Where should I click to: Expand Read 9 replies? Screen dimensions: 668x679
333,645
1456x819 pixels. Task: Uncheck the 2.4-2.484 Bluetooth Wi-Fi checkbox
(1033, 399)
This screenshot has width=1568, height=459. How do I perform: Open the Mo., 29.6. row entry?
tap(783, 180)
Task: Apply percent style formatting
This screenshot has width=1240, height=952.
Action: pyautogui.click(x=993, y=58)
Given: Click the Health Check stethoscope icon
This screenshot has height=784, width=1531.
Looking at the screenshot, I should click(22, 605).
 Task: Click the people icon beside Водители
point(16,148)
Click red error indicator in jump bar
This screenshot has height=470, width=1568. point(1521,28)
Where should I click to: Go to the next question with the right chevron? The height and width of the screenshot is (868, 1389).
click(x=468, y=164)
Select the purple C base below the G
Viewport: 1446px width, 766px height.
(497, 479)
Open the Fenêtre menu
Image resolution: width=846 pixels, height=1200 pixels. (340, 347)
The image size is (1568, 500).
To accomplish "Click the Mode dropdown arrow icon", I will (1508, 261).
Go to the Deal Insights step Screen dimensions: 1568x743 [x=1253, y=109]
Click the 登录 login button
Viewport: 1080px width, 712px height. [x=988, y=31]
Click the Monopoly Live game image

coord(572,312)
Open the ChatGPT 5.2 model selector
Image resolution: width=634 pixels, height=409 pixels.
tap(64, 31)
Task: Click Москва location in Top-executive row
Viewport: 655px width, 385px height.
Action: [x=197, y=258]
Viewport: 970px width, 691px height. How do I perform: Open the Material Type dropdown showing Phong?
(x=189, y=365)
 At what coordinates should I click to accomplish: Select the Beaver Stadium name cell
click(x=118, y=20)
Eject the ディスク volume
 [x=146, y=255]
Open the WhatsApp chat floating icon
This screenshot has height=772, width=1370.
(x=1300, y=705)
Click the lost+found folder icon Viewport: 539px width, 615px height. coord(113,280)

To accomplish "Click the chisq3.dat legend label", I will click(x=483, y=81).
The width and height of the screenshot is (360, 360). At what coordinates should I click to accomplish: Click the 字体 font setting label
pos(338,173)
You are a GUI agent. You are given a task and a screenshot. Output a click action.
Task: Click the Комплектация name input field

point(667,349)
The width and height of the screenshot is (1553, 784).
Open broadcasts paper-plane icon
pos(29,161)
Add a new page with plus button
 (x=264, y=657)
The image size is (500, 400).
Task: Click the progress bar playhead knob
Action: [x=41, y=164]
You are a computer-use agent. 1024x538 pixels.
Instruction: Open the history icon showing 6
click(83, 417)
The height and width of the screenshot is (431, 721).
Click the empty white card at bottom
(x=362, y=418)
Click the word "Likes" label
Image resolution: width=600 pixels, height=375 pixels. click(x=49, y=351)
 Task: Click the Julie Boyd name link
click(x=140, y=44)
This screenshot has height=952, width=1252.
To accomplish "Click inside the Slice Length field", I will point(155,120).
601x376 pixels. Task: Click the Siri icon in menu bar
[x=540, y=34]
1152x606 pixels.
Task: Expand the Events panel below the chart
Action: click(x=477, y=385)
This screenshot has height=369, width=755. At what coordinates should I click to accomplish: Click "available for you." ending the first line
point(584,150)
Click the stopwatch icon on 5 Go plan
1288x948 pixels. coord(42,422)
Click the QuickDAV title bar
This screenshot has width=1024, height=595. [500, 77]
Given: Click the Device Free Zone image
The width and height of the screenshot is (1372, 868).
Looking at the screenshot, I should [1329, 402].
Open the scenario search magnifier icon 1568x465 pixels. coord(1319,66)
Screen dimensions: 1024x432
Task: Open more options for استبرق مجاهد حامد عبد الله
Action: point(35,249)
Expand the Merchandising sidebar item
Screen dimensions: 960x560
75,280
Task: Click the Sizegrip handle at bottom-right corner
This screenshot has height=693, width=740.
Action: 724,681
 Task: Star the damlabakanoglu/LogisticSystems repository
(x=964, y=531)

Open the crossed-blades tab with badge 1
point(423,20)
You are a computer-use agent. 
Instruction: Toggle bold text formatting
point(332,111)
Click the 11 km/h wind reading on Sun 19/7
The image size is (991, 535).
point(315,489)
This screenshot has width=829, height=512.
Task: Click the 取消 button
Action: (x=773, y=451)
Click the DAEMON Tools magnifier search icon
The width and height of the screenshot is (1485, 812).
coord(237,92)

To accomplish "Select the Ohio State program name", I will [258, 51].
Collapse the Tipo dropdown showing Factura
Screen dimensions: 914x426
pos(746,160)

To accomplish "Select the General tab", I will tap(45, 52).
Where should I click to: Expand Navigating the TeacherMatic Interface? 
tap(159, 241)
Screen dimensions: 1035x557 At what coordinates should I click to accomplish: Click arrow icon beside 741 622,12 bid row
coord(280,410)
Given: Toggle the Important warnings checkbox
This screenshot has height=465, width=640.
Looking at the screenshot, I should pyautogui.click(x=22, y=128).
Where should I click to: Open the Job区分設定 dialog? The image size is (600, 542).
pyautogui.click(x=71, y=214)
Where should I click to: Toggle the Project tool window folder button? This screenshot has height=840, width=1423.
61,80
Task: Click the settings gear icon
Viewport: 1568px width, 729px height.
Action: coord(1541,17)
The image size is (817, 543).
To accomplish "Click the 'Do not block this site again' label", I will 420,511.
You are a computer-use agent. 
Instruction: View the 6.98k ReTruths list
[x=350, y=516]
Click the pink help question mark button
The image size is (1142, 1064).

#####

Give back each line above precisely as it stands.

Where should I click to: Expand Read 9 replies? Screen dimensions: 668x679
333,645
1456x819 pixels. Task: Uncheck the 2.4-2.484 Bluetooth Wi-Fi checkbox
(1033, 399)
This screenshot has width=1568, height=459. How do I perform: Open the Mo., 29.6. row entry?
tap(783, 180)
Task: Apply percent style formatting
This screenshot has width=1240, height=952.
Action: pyautogui.click(x=993, y=58)
Given: Click the Health Check stethoscope icon
This screenshot has height=784, width=1531.
Looking at the screenshot, I should click(22, 605).
 Task: Click the people icon beside Водители
point(16,148)
Click red error indicator in jump bar
This screenshot has height=470, width=1568. point(1521,28)
Where should I click to: Go to the next question with the right chevron? The height and width of the screenshot is (868, 1389).
click(x=468, y=164)
Select the purple C base below the G
Viewport: 1446px width, 766px height.
(497, 479)
Open the Fenêtre menu
Image resolution: width=846 pixels, height=1200 pixels. (340, 347)
The image size is (1568, 500).
To accomplish "Click the Mode dropdown arrow icon", I will (1508, 261).
Go to the Deal Insights step Screen dimensions: 1568x743 [x=1253, y=109]
Click the 登录 login button
Viewport: 1080px width, 712px height. [x=988, y=31]
Click the Monopoly Live game image

coord(572,312)
Open the ChatGPT 5.2 model selector
Image resolution: width=634 pixels, height=409 pixels.
tap(64, 31)
Task: Click Москва location in Top-executive row
Viewport: 655px width, 385px height.
Action: [x=197, y=258]
Viewport: 970px width, 691px height. How do I perform: Open the Material Type dropdown showing Phong?
(x=189, y=365)
 At what coordinates should I click to accomplish: Select the Beaver Stadium name cell
click(x=118, y=20)
Eject the ディスク volume
 [x=146, y=255]
Open the WhatsApp chat floating icon
This screenshot has height=772, width=1370.
(x=1300, y=705)
Click the lost+found folder icon Viewport: 539px width, 615px height. coord(113,280)

To accomplish "Click the chisq3.dat legend label", I will click(x=483, y=81).
The width and height of the screenshot is (360, 360). At what coordinates should I click to accomplish: Click the 字体 font setting label
pos(338,173)
You are a GUI agent. You are given a task and a screenshot. Output a click action.
Task: Click the Комплектация name input field

point(667,349)
The width and height of the screenshot is (1553, 784).
Open broadcasts paper-plane icon
pos(29,161)
Add a new page with plus button
 (x=264, y=657)
The image size is (500, 400).
Task: Click the progress bar playhead knob
Action: [x=41, y=164]
You are a computer-use agent. 1024x538 pixels.
Instruction: Open the history icon showing 6
click(83, 417)
The height and width of the screenshot is (431, 721).
Click the empty white card at bottom
(x=362, y=418)
Click the word "Likes" label
Image resolution: width=600 pixels, height=375 pixels. click(x=49, y=351)
 Task: Click the Julie Boyd name link
click(x=140, y=44)
This screenshot has height=952, width=1252.
To accomplish "Click inside the Slice Length field", I will point(155,120).
601x376 pixels. Task: Click the Siri icon in menu bar
[x=540, y=34]
1152x606 pixels.
Task: Expand the Events panel below the chart
Action: click(x=477, y=385)
This screenshot has height=369, width=755. At what coordinates should I click to accomplish: Click "available for you." ending the first line
point(584,150)
Click the stopwatch icon on 5 Go plan
1288x948 pixels. coord(42,422)
Click the QuickDAV title bar
This screenshot has width=1024, height=595. [500, 77]
Given: Click the Device Free Zone image
The width and height of the screenshot is (1372, 868).
Looking at the screenshot, I should [1329, 402].
Open the scenario search magnifier icon 1568x465 pixels. coord(1319,66)
Screen dimensions: 1024x432
Task: Open more options for استبرق مجاهد حامد عبد الله
Action: point(35,249)
Expand the Merchandising sidebar item
Screen dimensions: 960x560
75,280
Task: Click the Sizegrip handle at bottom-right corner
This screenshot has height=693, width=740.
Action: 724,681
 Task: Star the damlabakanoglu/LogisticSystems repository
(x=964, y=531)

Open the crossed-blades tab with badge 1
point(423,20)
You are a computer-use agent. 
Instruction: Toggle bold text formatting
point(332,111)
Click the 11 km/h wind reading on Sun 19/7
The image size is (991, 535).
point(315,489)
This screenshot has width=829, height=512.
Task: Click the 取消 button
Action: (x=773, y=451)
Click the DAEMON Tools magnifier search icon
The width and height of the screenshot is (1485, 812).
coord(237,92)

To accomplish "Select the Ohio State program name", I will [258, 51].
Collapse the Tipo dropdown showing Factura
Screen dimensions: 914x426
pos(746,160)

To accomplish "Select the General tab", I will tap(45, 52).
Where should I click to: Expand Navigating the TeacherMatic Interface? 
tap(159, 241)
Screen dimensions: 1035x557 At what coordinates should I click to accomplish: Click arrow icon beside 741 622,12 bid row
coord(280,410)
Given: Toggle the Important warnings checkbox
This screenshot has height=465, width=640.
Looking at the screenshot, I should pyautogui.click(x=22, y=128).
Where should I click to: Open the Job区分設定 dialog? The image size is (600, 542).
pyautogui.click(x=71, y=214)
Where should I click to: Toggle the Project tool window folder button? This screenshot has height=840, width=1423.
61,80
Task: Click the settings gear icon
Viewport: 1568px width, 729px height.
Action: coord(1541,17)
The image size is (817, 543).
To accomplish "Click the 'Do not block this site again' label", I will 420,511.
You are a computer-use agent. 
Instruction: View the 6.98k ReTruths list
[x=350, y=516]
Click the pink help question mark button
The image size is (1142, 1064).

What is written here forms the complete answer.